(Sorry, I went home and slept a bit.) Here's the Arduino sketch:
Code:
int ledPin = 13; // LED connected to digital pin 13
int inPin = 7; // pwm white wire connected to digital pin 7
int val = 0; // variable to store the read value
void setup()
{
pinMode(ledPin, OUTPUT); // sets the digital pin 13 as output
pinMode(inPin, INPUT); // sets the digital pin 7 as input
Serial.begin(9600); //Added this, seems to allow the prints to print
}
void loop()
{
val = digitalRead(inPin); // read the input pin
digitalWrite(ledPin, val); // sets the LED to the button's value
Serial.println(val); // print out the 1 or 0
delay(500); // Added 1/2 second delay just to slow down the prints
}
I took it from Arduino's
DigitalRead() page. I wasn't going to get fancy until I got something that made sense.
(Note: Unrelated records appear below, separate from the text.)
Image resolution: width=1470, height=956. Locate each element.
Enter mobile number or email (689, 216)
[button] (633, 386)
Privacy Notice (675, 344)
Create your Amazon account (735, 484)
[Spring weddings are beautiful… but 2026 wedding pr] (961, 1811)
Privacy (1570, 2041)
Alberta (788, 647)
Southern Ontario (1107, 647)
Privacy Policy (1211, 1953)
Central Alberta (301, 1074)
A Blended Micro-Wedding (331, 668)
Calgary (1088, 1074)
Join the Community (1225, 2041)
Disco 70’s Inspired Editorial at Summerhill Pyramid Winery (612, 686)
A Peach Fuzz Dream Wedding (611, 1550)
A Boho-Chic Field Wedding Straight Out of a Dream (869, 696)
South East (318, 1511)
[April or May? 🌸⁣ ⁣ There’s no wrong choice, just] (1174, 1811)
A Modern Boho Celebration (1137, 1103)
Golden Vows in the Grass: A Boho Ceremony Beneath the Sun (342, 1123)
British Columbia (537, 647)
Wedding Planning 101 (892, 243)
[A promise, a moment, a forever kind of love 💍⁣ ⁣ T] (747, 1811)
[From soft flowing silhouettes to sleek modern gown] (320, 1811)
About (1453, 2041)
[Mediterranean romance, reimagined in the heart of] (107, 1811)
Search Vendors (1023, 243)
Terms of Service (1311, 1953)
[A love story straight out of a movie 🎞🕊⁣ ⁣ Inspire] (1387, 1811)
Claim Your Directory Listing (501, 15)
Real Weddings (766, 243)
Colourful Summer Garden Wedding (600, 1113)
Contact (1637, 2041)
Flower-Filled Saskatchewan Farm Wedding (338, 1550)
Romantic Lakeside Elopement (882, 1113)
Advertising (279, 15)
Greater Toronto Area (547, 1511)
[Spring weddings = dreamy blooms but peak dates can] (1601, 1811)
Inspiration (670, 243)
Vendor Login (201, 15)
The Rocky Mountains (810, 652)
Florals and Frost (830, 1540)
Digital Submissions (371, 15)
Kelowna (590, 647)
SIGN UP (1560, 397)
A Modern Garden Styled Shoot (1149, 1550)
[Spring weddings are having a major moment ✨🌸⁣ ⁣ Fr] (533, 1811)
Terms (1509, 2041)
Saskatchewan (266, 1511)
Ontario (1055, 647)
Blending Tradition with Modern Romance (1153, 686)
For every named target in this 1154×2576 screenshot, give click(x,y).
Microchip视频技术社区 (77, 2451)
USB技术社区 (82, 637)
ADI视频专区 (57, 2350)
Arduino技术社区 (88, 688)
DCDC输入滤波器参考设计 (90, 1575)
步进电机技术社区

On the LabVIEW side there is code that if (one of 4) buttons are pressed, send a True/False to DIO Out Set (WPI_DigitalOutputSetValue.vi). I hold the button down to test, not momentarily. Currently (with the delay) the print sends "1100000111000011000001100" with or without the button presses, and there is no pattern to the length of the 1 or 0 groups. Without the delay it was all 1s. I also used the built-in LED on 13 to see if it's on or off.
RoboMaster: I have the book version of that video (that's how I got my first Arduino). I'm not ashamed to say I'm not electrical-minded, but I know enough to keep me out of too much trouble. For this project originally I used the button setup to control the Arduino switching the LEDs. I've wondered about that resistor. This would be a simple test: Put the wire on a breadboard, split it with a resistor to ground, and a wire to Arduino's pin 7.
I did understand David's answer (I
think I did; hanging around teens I get that a lot), and I was answering more of a programming mode than electrically.
WizenedEE: Maybe in the "robot world" the DIO ports aren't left floating, but when the wire is jumping into "Arduino world", would it need it's own de-floater resistor? I'm guessing at this.
I do have a sensors/electrical mentor; he probably knows every wire on the robot on a first-name basis. He can test the wires to make sure they are what they ought to be.
Sigh. Electricity was so much simpler when I grew up, when power went from + to - and not both ways.